Brokers are simple system responsible for maintaining the published data. Each broker may have zero or more partitions per topic.
Kafka’s having more than one broker are called as Kafka cluster.
ZooKeeper is used for managing and coordinating Kafka broker. ZooKeeper service is mainly used to notify producer and consumer about the presence of any new broker in the Kafka system or failure of the broker in the Kafka system.
Consumers label themselves with a consumer group name, and each record published to a topic is delivered to one consumer instance within each subscribing consumer group.

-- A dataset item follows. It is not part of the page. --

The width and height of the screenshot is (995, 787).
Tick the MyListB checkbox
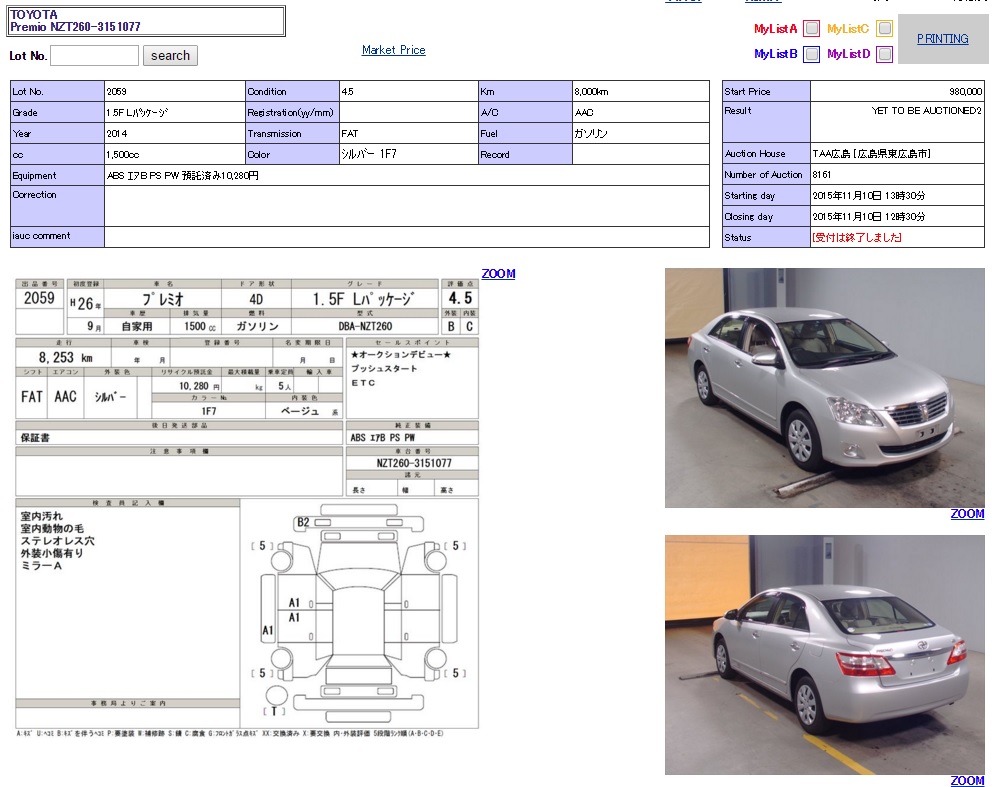pyautogui.click(x=812, y=54)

Prerequisite: Install Java
> tar -xzf kafka_2.11-2.1.0.tgz
> cd kafka_2.11-2.1.0
> bin/zookeeper-server-start.sh config/zookeeper.properties
> bin/kafka-server-start.sh config/server.properties
Let's create a topic named "test" with a single partition and only one replica:
In below command 2181 is the port number we have specified in zookeeper.properties
> bin/kafka-topics.sh --create --zookeeper localhost:2181 --replication-factor 1 --partitions 1 --topic test
To list the current list of topics, we can query the zookeeper using below command:
> bin/kafka-topics.sh --list --zookeeper localhost:2181
Test
Kafka comes with a command line client that will take input from a file or from standard input and send it out as messages to the Kafka cluster. By default, each line will be sent as a separate message. Run the producer and then type a few messages into the console to send to the server
(In below command 9092 is the port number we configured for the broker in server.properties)
> bin/kafka-console-producer.sh --broker-list localhost:9092 --topic test
This is a message
This is another message
Kafka also has a command line consumer that will dump out messages to standard output.
> bin/kafka-console-consumer.sh --bootstrap-server localhost:9092 --topic test --from-beginning
This is a message
This is another message
The Kafka producer and consumer can be coded in many languages like java, python, etc. In this section, we will see how to send and receive messages from a python topic using python.
pip install kafka-python
Producer.py
from kafka import KafkaProducer
producer = KafkaProducer(bootstrap_servers=['localhost:9092'])
with open('/example/data/inputfile.txt') as f:
lines = f.readlines()
for line in lines:
producer.send('test', line)
Below python program consumes the messages from the kafka topic and prints them on the screen.
Consumer.py
from kafka import KafkaConsumer
consumer = KafkaConsumer(bootstrap_servers=['localhost:9092'], auto_offset_reset='earliest')
consumer.subscribe(['test'])
for msg in consumer:
print(msg)
In the above program, we have
auto_offset_reset=’earliest’.
This will cause the consumer program to read all the messages from beginning if the same program is run again and again.
Instead if we have
auto_offset_reset=’latest’,
the consumer program will read messages starting from the latest offset which was consumed earlier.